This is the mail archive of the
gcc@gcc.gnu.org
mailing list for the GCC project.
Re: RFC: named address space support
On Tue, 15 Apr 2008, Ben Elliston wrote:
> Hi Mark
>
> > I'm not terribly familiar with this proposal.
>
> > Ben, to answer your original question, I don't think that lack of nested
> > address spaces is a fatal flaw, as long as the implementation otherwise
> > meets the spec, and as long as the implementation doesn't somehow make
> > it harder to add that. However, I'd like to know how final this
> > proposal is, and how likely it is to make the WG14 WP.
>
> According to:
> http://www.iso.org/iso/iso_catalogue/catalogue_tc/catalogue_detail.htm?csnumber=30822
>
> .. the embedded C proposal as of 2008-01-18 is at stage 90.92. This
> suggests that it's very close to being incorporated into the standard.
> Have I understood that correctly?
No. All it means is that TR 18037 is being revised, not anything to do
with the standard. This is a TR Type 2, not an IS, and remains a TR Type
2, not an IS. As I recall, for a long time WG14 had a revised version
fixing problems in the original TR, but trouble getting ISO to accept it;
all the status means is that ISO is now accepting the revised version for
publication. (This revised version is N1275, I think; that should be used
in place of N1169.)
ISO has nothing to do with whether TRs may be incorporated in the standard
in subsequent revisions.

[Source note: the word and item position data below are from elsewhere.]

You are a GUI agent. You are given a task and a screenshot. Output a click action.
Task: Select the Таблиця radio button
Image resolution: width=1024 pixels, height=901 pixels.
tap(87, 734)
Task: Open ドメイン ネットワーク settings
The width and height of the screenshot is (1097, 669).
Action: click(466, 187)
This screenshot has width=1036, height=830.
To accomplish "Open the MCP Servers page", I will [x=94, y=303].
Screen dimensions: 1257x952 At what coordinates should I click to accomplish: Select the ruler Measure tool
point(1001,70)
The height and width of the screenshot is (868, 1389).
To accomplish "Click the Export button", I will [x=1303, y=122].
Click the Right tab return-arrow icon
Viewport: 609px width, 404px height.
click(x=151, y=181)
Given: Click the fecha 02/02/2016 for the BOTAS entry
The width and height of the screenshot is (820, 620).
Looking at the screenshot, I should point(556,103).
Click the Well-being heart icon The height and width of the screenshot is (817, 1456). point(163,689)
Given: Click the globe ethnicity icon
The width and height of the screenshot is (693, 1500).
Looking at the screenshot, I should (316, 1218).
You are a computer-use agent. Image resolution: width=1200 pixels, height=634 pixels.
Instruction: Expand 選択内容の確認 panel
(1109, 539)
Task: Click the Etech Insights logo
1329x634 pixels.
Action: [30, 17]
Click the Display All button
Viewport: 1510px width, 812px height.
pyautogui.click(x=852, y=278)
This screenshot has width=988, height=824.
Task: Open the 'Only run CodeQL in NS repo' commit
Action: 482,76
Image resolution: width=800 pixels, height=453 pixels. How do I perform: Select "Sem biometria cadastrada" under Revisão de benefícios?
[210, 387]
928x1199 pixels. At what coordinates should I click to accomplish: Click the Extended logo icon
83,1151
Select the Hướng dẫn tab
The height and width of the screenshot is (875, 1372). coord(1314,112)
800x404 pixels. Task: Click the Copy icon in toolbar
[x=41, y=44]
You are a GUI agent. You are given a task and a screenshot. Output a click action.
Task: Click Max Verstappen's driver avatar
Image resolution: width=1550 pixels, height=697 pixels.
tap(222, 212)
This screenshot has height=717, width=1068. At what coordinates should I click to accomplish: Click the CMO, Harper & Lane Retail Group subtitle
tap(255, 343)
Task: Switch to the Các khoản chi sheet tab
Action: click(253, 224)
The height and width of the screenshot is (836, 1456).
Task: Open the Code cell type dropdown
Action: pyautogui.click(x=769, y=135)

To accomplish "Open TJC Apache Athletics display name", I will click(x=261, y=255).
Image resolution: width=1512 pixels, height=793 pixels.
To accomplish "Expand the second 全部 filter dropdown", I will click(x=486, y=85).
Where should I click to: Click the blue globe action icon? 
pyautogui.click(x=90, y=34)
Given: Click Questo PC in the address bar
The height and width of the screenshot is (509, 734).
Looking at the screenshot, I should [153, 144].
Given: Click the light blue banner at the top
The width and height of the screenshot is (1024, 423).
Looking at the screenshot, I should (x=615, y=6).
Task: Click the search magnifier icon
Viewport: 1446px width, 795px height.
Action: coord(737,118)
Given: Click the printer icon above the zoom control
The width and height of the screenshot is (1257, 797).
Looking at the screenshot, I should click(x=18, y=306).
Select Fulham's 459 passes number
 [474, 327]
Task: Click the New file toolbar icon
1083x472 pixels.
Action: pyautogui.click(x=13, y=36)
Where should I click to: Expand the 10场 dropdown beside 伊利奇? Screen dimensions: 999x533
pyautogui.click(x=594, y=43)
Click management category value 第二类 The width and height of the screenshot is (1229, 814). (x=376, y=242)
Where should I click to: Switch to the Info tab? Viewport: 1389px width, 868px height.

It may be involved if a standalone TR changes
into a standalone IS, as was proposed for the draft TR 24747 (special
mathematical functions), but I think that's the only TR related to ISO C
with such a proposal.
There is no C1x draft as yet (N1256, C99+TC1+TC2+TC3, is the base document
for the revision). I don't think it's been decided which TRs might end up
in the base C1x standard, though there's an Austin Group paper arguing
that TR 19769 (u"" and U"" strings) should remain a TR and not be included
in the standard.
I don't know what might be being decided at the Delft meeting right now.
The agenda has "Status of TR 18037" as an unnumbered item.
A TR Type 2 may be considered as indicating "if you want a feature to do
this, it may be a good idea to do it this way and so gain implementation
experience for future standardization". As such, I think it is reasonable
to continue to add features from such TRs to GCC, provided we understand
that they are experimental and may be changed incompatibly in future to
accord with future TR versions or changes in the course of inclusion in
the IS; that unlike actual language standards, we will not try to provide
options to support different versions of a TR in the same compiler
version. (The same applies to informative annexes in an IS, which may
have the same sort of content as a Type 2 TR, such as Annex G in C99.)